My name is Grzegorz Kazimierz Walkowski and I was born in 1965. I graduated in 1989 from Nicolaus Copernicus University (a prestigious Faculty of Law and Administration).

I was influenced primarly by Prof Dr Wiesław Lang, an eminent theorist on the notion of the State and the Law, and by famous theorist of the Criminal Law Prof Dr Marian Filar (the co-author of numerous acts and a member of Polish Parliament and Senate).

In addition I have worked as a research fellow at Nicolaus Copernicus University in Toruń. Since the political changes in Poland (in 1989) I set up my own company and worked as a tax consultant focusing on a specific branch of law, namely General Tax Law. Over the years I calculated at least 250 million PLN (about 100 million US dollars) of taxes.

I have thereby gained unique experience and skills which I wish to present in my book and share with a wider readership. The work will encompass an analysis of the interconnection between theoretical thought and practice in implementing tax law.

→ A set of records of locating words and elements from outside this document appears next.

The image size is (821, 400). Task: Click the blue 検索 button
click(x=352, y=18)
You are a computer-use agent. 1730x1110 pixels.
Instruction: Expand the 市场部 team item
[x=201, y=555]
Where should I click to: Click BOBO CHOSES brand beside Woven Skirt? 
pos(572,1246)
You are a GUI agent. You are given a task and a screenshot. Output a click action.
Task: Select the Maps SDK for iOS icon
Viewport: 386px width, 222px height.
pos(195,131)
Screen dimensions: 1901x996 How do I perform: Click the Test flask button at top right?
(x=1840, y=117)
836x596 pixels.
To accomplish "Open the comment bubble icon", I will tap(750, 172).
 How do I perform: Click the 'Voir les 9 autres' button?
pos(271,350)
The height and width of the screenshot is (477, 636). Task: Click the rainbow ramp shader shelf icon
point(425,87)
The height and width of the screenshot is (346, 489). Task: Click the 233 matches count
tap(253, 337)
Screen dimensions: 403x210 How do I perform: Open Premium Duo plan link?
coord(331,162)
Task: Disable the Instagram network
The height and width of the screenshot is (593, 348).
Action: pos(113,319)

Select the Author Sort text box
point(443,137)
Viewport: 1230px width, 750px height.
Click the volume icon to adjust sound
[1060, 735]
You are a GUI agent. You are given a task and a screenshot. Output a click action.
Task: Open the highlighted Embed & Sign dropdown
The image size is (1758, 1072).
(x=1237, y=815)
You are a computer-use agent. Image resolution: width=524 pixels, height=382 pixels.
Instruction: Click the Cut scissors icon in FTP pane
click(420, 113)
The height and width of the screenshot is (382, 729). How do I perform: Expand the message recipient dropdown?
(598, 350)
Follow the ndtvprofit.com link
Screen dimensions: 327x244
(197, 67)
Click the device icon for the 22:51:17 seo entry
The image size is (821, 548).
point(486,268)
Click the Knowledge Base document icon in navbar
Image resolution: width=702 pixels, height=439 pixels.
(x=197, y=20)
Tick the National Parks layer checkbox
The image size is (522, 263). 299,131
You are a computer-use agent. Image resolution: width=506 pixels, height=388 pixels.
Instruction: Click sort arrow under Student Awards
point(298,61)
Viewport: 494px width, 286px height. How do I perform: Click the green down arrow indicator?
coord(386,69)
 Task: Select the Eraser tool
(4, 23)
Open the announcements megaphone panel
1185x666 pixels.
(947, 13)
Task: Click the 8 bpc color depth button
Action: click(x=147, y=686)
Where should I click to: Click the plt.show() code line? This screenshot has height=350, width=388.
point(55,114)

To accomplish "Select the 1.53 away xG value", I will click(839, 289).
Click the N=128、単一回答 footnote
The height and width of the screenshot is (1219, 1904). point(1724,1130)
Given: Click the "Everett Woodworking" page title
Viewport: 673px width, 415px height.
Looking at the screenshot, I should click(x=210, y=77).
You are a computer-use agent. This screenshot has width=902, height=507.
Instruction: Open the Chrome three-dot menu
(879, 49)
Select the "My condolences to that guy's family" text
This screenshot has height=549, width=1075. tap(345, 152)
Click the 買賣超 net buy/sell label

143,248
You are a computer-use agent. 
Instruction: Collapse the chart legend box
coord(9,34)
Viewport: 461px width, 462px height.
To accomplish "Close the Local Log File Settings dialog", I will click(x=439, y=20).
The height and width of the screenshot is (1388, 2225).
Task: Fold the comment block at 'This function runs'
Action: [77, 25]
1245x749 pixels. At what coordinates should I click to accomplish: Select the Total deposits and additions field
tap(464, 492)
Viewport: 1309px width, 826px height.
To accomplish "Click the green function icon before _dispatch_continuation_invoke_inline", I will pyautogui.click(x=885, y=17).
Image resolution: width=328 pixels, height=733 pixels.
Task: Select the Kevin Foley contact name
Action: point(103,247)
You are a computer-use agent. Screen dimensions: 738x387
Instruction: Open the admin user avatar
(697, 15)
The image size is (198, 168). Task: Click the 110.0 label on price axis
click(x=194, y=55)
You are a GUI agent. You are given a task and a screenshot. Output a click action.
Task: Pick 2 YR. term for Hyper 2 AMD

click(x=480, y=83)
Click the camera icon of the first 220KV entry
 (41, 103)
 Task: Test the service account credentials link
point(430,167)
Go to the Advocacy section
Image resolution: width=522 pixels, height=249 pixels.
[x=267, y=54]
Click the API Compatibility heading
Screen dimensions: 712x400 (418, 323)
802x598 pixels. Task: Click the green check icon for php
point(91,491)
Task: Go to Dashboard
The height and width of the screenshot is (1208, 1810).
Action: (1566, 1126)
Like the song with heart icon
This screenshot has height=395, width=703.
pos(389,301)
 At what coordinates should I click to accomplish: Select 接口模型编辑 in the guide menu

Before the expiry of six months from the first edition of this book, she found herself in the resources and collections of the most important state institutions, including parliament and the central bank and all the Polish universities and law faculties.

System of Polish Tax Law
(Preface to international publications)

Law is a product of culture which is a derivative of the way of thinking about the world created on the basis on relations with people among themselves and among people and the environment. It is highly probable that it includes also a specific set of features conditioned genetically.

Polish legal thought uses the output of noble culture which guaranteed the landowners smaller or wider spectrum of rights emphasizing the fact that noble culture means culture of landlords farming on their own farmlands (a grange).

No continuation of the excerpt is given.